You Don’t Know What You Don’t Know
Published on January 28th, 2016
In my 20s as a teacher, each summer I pedaled to distant countries to discover people, cultures and landscapes. I rode my bicycle in many countries to see incredible landscapes, rivers and cities. During those years, I remained naïve, innocent and totally out of touch with the challenges facing the human race.
Yes, I witnessed poverty in Mexico. I saw overcrowding in Europe. I pedaled my bicycle into Chicago for a taste of gridlock traffic and air pollution.
In my 30s, I crossed the Nullarbor Plains, also known as the Outback of Australia. Hot, dry, flat and sandy! Kangaroos, wombats and emus greeted me during my bicycle travels. South America stunned me with its beauty.
Through it all, I remained a kid on a bike. I never put two and two together. But as I traveled through more poverty-stricken countries, it dawned on me that they couldn’t educate their children because they lacked schools, books and resources.
Like most people, I didn’t know what I didn’t know. Even the people locked into poverty didn’t know what they didn’t know. They didn’t understand how they were born into poverty, and they didn’t know how to get out of poverty. They simply lived it and became it. Poverty consumes millions of people daily with no way out.
It wasn’t until I reached Asia that a complete paradigm shift overwhelmed me. From Hong Kong’s congested seaport with millions of people packed into tiny shoebox-apartments rising up everywhere, I witnessed people crammed and crushed into dwindling space. But as I pedaled my way north toward Beijing, the sheer numbers of people stacked up on each other caused a mental shift.
In that fall of 1984, after reaching the Great Wall of China, I grabbed a junket cruise on the 3,915-mile long Yangtze River. What I saw shocked me into a whole new understanding of human overpopulation. The Chinese threw every kind of waste into the river. Trillions of gallons of sewage swept downstream. Every kind of household and industrial chemical poisoned the waters. The river couldn’t be used for human, animal or industrial purposes. Plastic trash of every kind floated or dragged along the river.

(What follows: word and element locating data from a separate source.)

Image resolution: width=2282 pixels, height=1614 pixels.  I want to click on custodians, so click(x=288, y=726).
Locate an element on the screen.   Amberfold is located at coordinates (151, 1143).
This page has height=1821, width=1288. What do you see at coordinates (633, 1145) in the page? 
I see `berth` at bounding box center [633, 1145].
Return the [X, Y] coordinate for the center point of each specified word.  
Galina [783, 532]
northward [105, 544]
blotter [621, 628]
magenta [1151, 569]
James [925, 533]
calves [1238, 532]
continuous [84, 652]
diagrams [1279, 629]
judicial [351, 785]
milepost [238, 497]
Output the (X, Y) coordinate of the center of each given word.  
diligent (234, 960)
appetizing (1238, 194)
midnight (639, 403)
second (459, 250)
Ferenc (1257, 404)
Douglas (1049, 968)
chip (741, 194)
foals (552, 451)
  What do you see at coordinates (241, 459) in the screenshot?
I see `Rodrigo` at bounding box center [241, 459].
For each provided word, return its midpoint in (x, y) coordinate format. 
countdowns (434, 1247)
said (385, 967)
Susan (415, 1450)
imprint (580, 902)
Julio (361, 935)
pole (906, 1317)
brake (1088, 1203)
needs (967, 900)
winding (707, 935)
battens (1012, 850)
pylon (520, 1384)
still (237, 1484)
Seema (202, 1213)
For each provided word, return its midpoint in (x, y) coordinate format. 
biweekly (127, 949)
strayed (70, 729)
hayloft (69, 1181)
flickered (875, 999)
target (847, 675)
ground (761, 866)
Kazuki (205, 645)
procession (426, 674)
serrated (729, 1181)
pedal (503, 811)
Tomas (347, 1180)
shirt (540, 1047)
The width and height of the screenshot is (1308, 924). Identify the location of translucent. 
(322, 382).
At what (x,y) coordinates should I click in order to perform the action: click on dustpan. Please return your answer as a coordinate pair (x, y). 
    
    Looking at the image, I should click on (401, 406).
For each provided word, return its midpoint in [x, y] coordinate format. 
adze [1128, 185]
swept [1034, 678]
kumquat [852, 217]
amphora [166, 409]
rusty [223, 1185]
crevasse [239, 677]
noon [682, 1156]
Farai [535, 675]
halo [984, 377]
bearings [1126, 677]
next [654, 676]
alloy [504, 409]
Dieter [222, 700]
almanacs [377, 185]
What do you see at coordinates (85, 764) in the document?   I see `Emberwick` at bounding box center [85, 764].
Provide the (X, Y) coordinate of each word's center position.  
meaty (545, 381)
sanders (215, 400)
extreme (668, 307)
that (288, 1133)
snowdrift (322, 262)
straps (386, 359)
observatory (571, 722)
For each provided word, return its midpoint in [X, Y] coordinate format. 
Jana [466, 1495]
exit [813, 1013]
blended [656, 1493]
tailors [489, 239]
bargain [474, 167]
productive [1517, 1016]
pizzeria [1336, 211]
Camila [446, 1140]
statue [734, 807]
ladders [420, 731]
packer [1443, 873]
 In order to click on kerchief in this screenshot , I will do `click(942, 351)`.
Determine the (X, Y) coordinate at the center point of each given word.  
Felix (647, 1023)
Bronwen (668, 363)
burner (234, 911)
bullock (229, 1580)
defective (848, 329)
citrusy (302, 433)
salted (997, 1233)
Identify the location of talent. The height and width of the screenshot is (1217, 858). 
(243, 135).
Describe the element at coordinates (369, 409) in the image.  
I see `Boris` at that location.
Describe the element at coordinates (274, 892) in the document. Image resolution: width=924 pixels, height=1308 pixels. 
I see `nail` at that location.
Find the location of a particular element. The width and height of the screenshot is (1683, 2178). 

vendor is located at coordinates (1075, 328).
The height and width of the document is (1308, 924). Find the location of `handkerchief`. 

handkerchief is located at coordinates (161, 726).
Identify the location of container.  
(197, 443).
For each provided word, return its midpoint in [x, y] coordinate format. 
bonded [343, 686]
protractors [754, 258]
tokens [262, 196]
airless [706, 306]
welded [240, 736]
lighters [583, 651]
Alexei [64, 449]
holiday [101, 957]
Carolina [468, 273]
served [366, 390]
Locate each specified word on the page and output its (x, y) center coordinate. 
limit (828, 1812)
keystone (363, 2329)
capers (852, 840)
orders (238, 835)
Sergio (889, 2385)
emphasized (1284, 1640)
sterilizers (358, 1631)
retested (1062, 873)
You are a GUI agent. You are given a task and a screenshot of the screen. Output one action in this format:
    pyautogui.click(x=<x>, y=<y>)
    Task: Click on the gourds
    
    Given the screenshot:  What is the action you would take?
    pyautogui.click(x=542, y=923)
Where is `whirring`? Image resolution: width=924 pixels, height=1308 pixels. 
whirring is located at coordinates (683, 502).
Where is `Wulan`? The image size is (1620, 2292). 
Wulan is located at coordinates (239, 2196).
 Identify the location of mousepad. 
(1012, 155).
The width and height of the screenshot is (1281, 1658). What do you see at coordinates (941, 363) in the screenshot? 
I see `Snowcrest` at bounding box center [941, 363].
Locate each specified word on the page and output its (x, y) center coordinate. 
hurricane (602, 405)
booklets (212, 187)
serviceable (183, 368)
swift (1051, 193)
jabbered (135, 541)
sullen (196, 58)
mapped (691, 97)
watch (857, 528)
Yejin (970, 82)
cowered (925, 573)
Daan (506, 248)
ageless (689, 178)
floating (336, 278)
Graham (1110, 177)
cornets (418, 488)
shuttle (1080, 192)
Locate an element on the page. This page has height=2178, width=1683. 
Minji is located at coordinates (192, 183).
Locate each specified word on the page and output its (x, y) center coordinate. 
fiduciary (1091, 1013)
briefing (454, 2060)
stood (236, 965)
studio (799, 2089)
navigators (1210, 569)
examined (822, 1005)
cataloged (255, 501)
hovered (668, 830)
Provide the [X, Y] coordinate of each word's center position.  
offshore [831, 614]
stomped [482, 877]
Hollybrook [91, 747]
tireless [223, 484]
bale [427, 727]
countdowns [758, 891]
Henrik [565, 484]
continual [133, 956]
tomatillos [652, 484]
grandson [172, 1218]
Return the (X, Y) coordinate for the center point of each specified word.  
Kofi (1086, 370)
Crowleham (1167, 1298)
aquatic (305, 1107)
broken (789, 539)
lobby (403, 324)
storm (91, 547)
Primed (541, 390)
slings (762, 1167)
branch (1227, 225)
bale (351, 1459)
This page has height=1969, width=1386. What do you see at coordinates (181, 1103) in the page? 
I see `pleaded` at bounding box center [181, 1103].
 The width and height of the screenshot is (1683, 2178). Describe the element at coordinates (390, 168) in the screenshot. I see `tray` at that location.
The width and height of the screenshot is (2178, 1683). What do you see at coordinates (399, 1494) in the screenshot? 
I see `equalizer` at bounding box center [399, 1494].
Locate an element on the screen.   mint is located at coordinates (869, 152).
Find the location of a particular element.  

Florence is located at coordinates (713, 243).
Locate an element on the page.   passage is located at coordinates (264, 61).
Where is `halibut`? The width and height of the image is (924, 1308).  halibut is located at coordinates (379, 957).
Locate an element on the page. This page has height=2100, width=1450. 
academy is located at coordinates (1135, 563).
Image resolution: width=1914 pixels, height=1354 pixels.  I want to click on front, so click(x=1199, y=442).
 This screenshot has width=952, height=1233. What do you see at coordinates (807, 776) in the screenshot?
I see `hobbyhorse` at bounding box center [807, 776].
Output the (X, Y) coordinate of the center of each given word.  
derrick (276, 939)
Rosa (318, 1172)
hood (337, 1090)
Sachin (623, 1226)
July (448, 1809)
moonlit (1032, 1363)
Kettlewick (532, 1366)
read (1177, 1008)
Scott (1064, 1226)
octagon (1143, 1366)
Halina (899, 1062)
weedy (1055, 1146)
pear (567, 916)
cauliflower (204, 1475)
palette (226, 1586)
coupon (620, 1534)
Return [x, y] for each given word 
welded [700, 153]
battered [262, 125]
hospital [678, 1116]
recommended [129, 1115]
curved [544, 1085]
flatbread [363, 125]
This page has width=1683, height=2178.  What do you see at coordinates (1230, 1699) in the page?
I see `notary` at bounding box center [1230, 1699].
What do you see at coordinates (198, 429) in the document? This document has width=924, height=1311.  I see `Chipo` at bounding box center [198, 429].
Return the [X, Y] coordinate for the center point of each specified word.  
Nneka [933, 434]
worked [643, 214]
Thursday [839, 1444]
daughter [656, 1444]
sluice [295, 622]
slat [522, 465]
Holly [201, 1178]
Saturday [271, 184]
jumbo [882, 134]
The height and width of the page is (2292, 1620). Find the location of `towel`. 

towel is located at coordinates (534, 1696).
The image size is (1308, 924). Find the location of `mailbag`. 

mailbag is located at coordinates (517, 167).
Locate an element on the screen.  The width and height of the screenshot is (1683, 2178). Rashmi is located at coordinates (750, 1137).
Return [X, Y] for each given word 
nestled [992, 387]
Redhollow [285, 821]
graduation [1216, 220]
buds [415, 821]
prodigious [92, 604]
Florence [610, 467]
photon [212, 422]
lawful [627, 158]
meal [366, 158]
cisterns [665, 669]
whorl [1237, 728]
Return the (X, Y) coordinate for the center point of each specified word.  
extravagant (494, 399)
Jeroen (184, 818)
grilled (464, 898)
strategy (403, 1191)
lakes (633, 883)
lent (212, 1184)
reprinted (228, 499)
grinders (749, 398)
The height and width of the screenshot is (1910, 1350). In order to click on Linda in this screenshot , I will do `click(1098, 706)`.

Millions upon millions of Chinese do not enjoy running water and toilets. Millions defecate and urinate onto the land and into the water systems. They drink contaminated water and breathe polluted air.
When I took my walk on the Wall of China, I stood on one of the parapets gazing north across gorgeous mountains. I muttered to myself, “Man, humanity is in big trouble.”
At the time, a cyclist, Woogi Shin, from Korea walked up to me, speaking perfect English. We chatted, took a few pictures and then rode south together. He said, “I don’t know about you, but this is such a mess that there is no way to solve it…I mean, how do you stop the water pollution and the air pollution with so many people? It’s like a ‘thing’ that you can’t tame and you cannot correct.”
“You know, Woogi,” I said, “I never understood any of the talk about population back in the states. I read Paul Ehrlich’s book, ‘The Population Bomb,’ but it didn’t dawn on me until China.”
“What are you going to do?” asked Woogi.
“Write and speak to all Americans in order to help people stop what’s coming to our country,” I said. “Americans don’t know what they don’t know.”
“You need to educate them,” Woogi said.